MACKENZIE v ESTATE OF MICHAEL GREGORY, 2022 ABQB 521
1.2: Purpose and intention of these rules
4.14: Authority of case management judge
6.37: Notice to admit
10.33: Court considerations in making costs award
The Plaintiffs sued for damages arising out of alleged sexual assaults committed by a late teacher. During the proceedings, the Plaintiffs served a Notice to Admit under Rule 6.37 seeking 21 separate admissions.

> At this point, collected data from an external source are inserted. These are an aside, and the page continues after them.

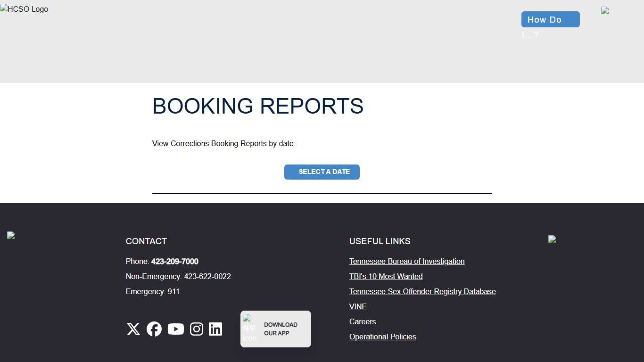This screenshot has height=362, width=644.
Task: Call the phone number 423-209-7000
Action: click(175, 261)
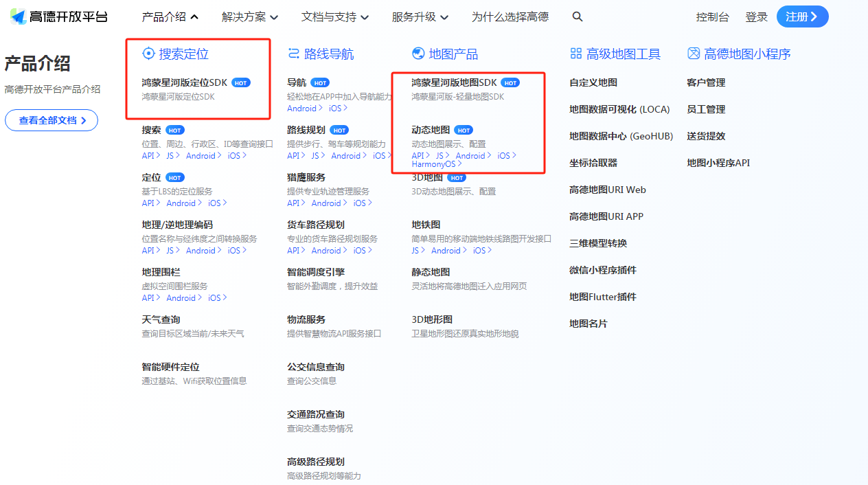This screenshot has height=485, width=868.
Task: Open 为什么选择高德 menu item
Action: click(510, 17)
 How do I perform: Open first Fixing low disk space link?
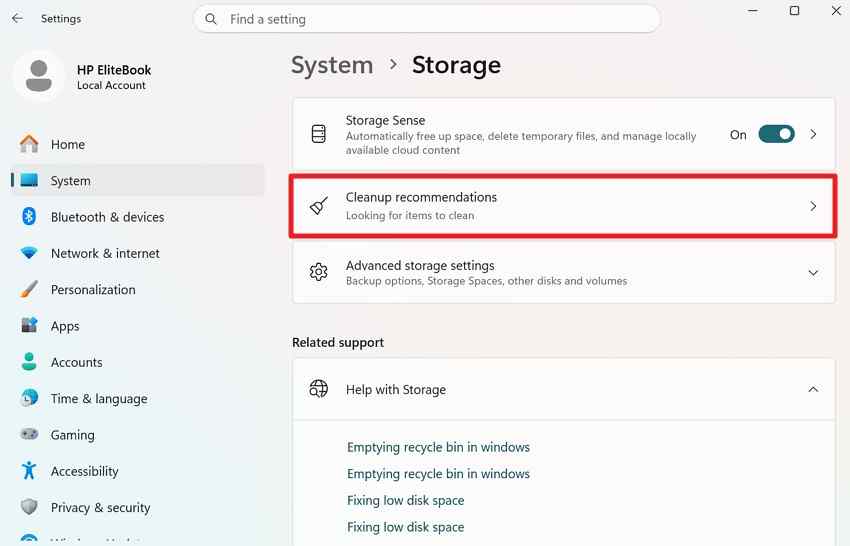tap(405, 500)
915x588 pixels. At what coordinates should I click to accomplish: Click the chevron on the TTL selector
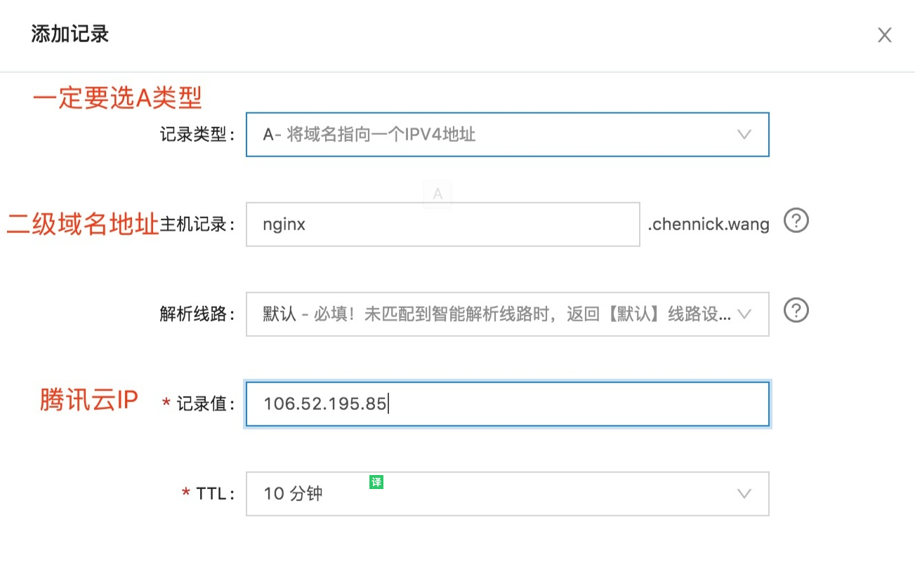[x=744, y=494]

One of the Defendants replied stating that the admissions sought were collectively “irrelevant, improper, or unnecessary.” The Plaintiffs brought an application before the Court seeking a direction that the Defendant file a further and better Reply to the Notice to Admit.
The Defendant argued that the Court does not have authority to direct it to do anything other than respond that the admissions are, collectively, “irrelevant, improper or unnecessary” as Rule 6.37(5) only requires a substantive response to “denials” and not to “objections”.
In interpreting Rule 6.37, the Court turned to the foundational Rule 1.2. Considering the rationale of the Rule generally, the Court stated that the Trial Judge must have at least enough information about the objection to assess, post-Trial, whether the objection taken was reasonable and thus not deserving of a costs sanction.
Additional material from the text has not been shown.